Chapter 10 #6
The word kid made her eyes go dark, but Dutch still smiled, pointing to the chair next to Rachel's. “Sit. Let’s get you guys tatted up.”
“Not fair! Kell knows what he’s getting and I don’t,” Rachel complained.
“Just go with it, Rachel. Learn to relax.”
“As if that’s a valuable skill,” she joked.
“It is. I saw you do it by the fire this morning. Maybe being stuck here in Maine will teach you something.”
Dutch’s eyes jumped from Kell to Rachel, eyebrows arching. He just gave her a half smile and motioned to Rachel’s arm.
Henna tattooing was an ancient art form, and by the time Dutch was done, his request was stunning.
She’d taken the pattern from one of the pages of the binder and added what looked like an anime lemur head in the center.
It could have looked cartoonish, but Dutch managed to give it depth and whimsical beauty.
It was a shame it would wear off in ten to twelve washes.
“Done?” Rachel asked.
“No peeking!
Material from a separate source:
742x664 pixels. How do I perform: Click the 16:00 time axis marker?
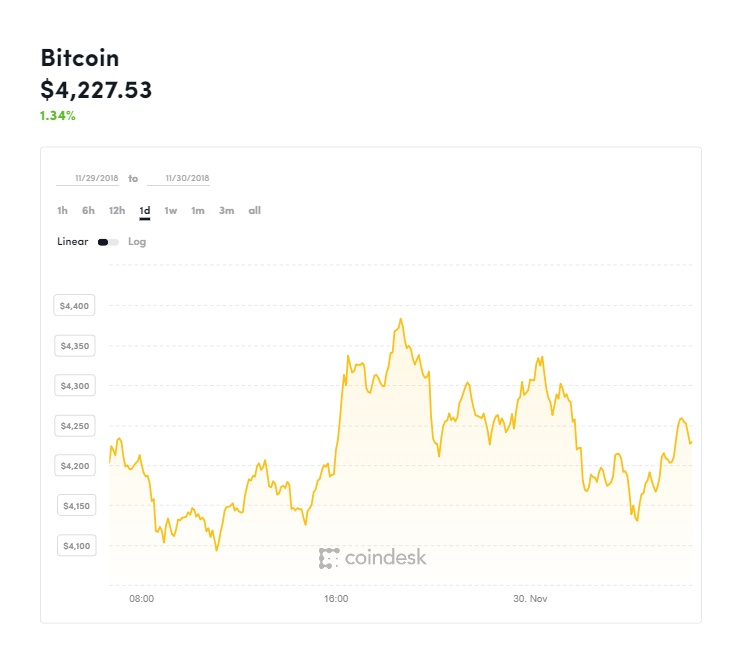[x=336, y=599]

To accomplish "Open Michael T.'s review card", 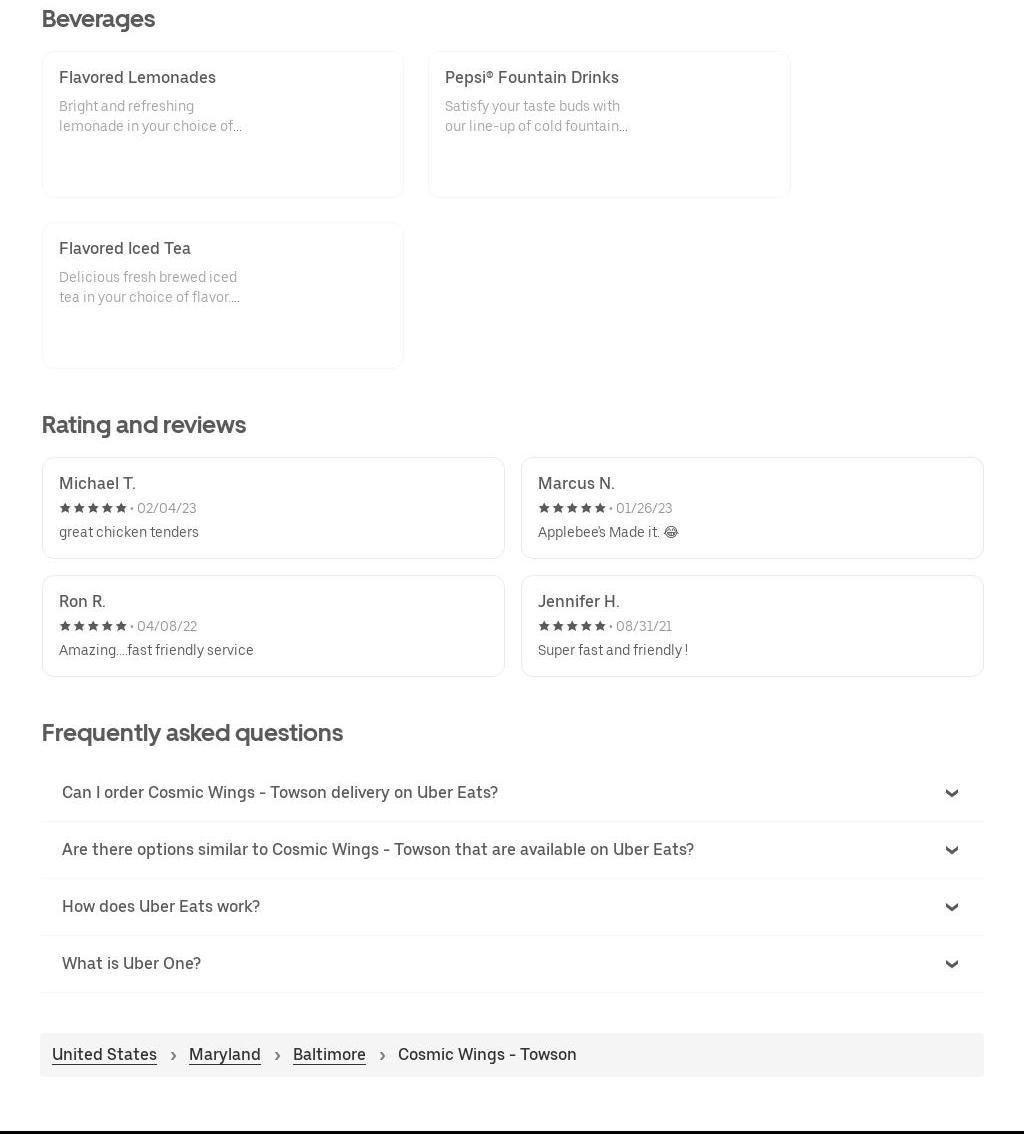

I have to do Kell’s now.” Grasping his hand in hers and blushing furiously, Dutch bent her head and got to work. “Your arm’s harder.”
“Why?”
“Hair.” She was searching for a clearer spot.
“He’s half bear,” Rachel declared.
“Nothing I can do about it,” he groused.
“You weren’t this hairy in D.C.”
Dutch’s eyelashes lifted again.
“I shaved and had short hair. Sometimes I wore a suit.”
Dutch made a choking sound. “You? In a suit?”
“He was stylish,” Rachel said with a sigh. “Very metro. Very cut.”
Dutch caught his eye and mouthed, She likes you.
It was his turn to blush.
Bending back down, Dutch put the finishing touches on his design, blowing lightly on his arm, her face red enough to blend in with any heart costume.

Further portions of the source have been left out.